*TEXTO FORNECIDO*
Título: 26 mil à espera de perícia no INSS
Autor: Paulo Baraldi
Fonte: O Estado de São Paulo, 08/11/2005, Nacional, p. B5

Número é só do Estado de São Paulo, o mais afetado pela paralisação de médicos credenciados da Previdência desde 25 de outubro

Eram quase 7 horas da manhã e Priscila Vieira da Cruz era só mais uma entre centenas de pessoas numa enorme fila em volta do quarteirão do posto do INSS na Avenida Santa Marina, zona oeste de São Paulo. Ela tentava remarcar uma perícia médica para o seu marido, Wanderley, agendada para segunda-feira da semana passada. Mas o médico não o atendeu. Como o marido de Priscila, 26 mil pessoas ficaram sem passar pelos médicos credenciados do INSS desde o dia 25 no Estado de São Paulo, segundo estimativa da recém-criada Associação de Médicos Peritos Credenciados pelo INSS (Ampci). Em situação igual à do médico que deveria atender Wanderley, há outros 340 no Estado, conforme a associação. Eles querem receber as perícias que fizeram de julho até agora, ainda não pagas pela Previdência por falta de verba.

*MATERIAL FORNECIDO*
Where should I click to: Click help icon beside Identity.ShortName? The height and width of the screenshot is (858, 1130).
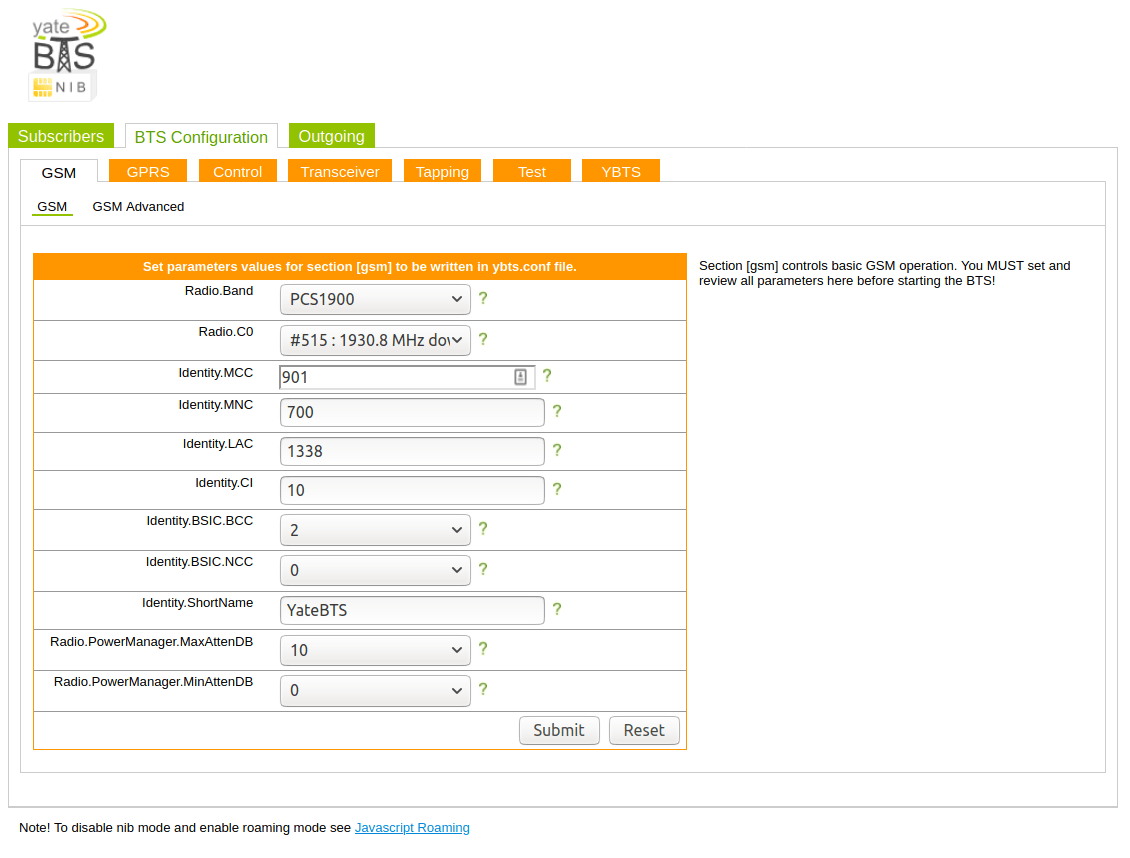coord(557,609)
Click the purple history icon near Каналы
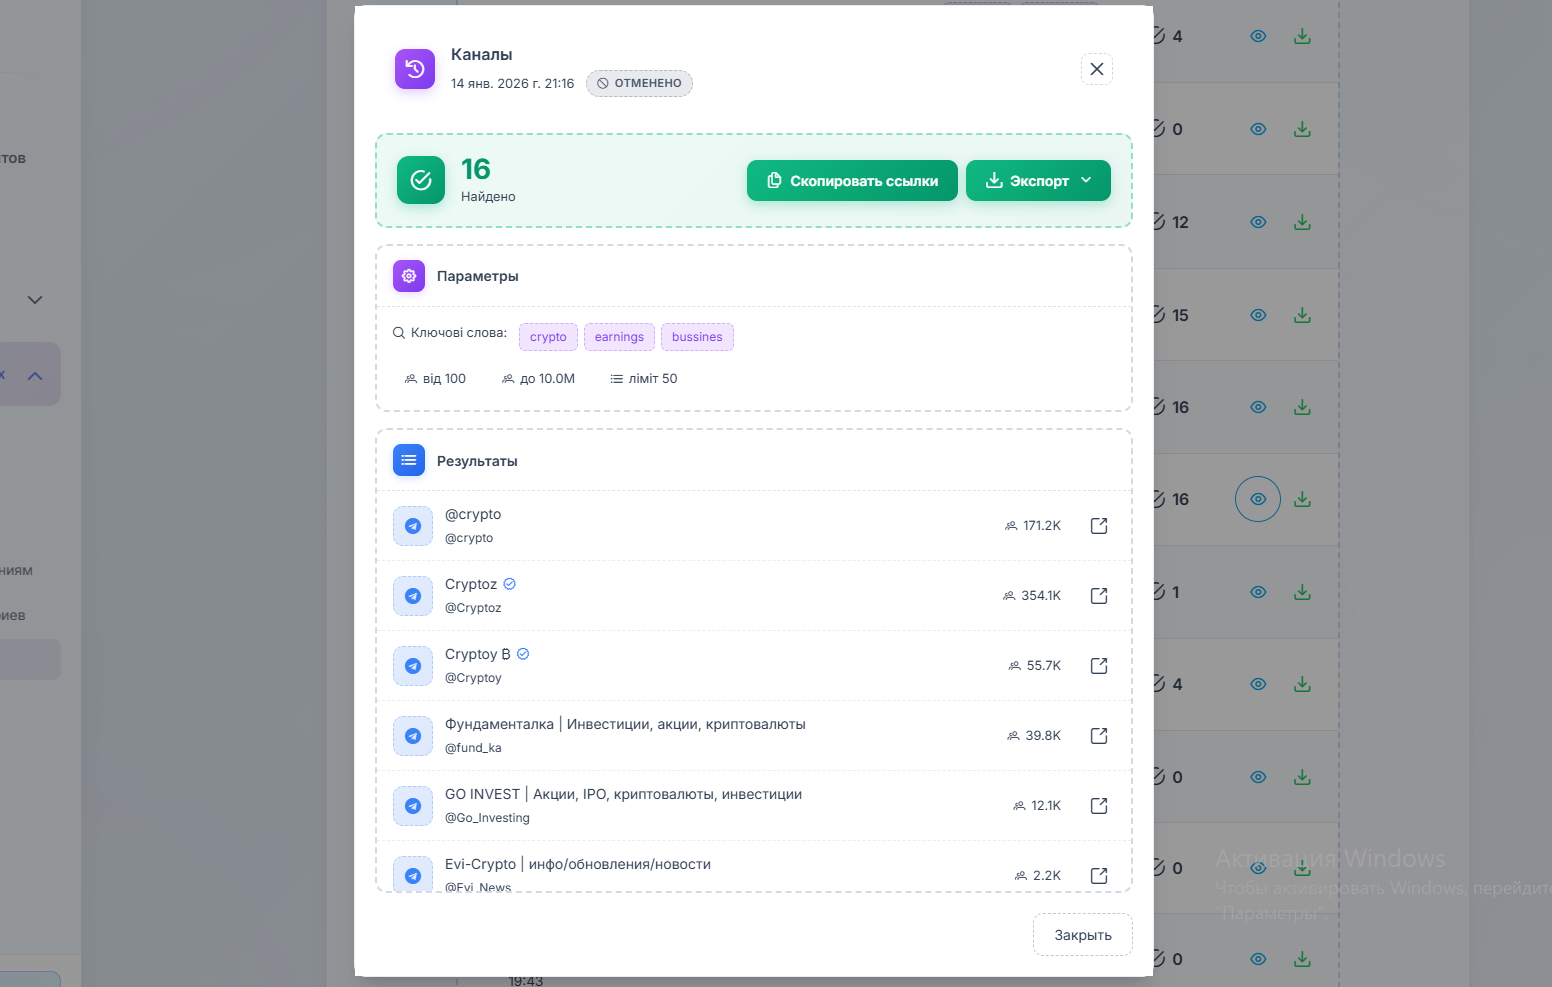 [415, 69]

*PROBLEMAS A RESOLVER*
[1] Transcreva da reportagem sobre as perícias no INSS o trecho que vai de "Eram quase 7" até "falta de verba.", inclusive.
[2] De acordo com a reportagem sobre as perícias no INSS, quantas pessoas deixaram de passar pelos médicos credenciados no Estado de São Paulo desde o dia 25?
[3] Dê continuidade à reportagem sobre as perícias no INSS a partir do ponto em que ela termina.

*RESPOSTAS DAS TAREFAS*
[1]
Eram quase 7 horas da manhã e Priscila Vieira da Cruz era só mais uma entre centenas de pessoas numa enorme fila em volta do quarteirão do posto do INSS na Avenida Santa Marina, zona oeste de São Paulo. Ela tentava remarcar uma perícia médica para o seu marido, Wanderley, agendada para segunda-feira da semana passada. Mas o médico não o atendeu. Como o marido de Priscila, 26 mil pessoas ficaram sem passar pelos médicos credenciados do INSS desde o dia 25 no Estado de São Paulo, segundo estimativa da recém-criada Associação de Médicos Peritos Credenciados pelo INSS (Ampci). Em situação igual à do médico que deveria atender Wanderley, há outros 340 no Estado, conforme a associação. Eles querem receber as perícias que fizeram de julho até agora, ainda não pagas pela Previdência por falta de verba.

[2] Cerca de 26 mil pessoas, segundo estimativa da Ampci.

[3]
Segundo o INSS, os números da Ampci estão superestimados. O órgão calcula que aderiram ao movimento 51 médicos na capital, onde foram remarcadas 2.650 perícias. Ontem, os 12 profissionais credenciados de Santo André, no ABC paulista, aderiram a paralisação. No posto local, a estimativa é que a consulta seja remarcada em dez dias. Em São Paulo, onde o movimento é mais forte, conforme o instituto - nem a Ampci tem dados de todo o País -, a previsão é de um mês.

Wanderley, que era mecânico autônomo, levou dois tiros durante um assalto e teve de parar de trabalhar. Para cuidar do marido, Priscila também pediu demissão do emprego de telemarketing. Desde então, eles não têm renda. "Está tudo atrasado em casa", diz ela, se referindo até ao aluguel de R$ 300.

O casal tem um filho de quatro anos. Enquanto o mecânico não passar pela perícia, não poderá receber o auxílio-doença. Wanderley esperava há um mês pela consulta. "Na outra vez, cheguei às 5h30 e só saí 16h30", conta Priscila.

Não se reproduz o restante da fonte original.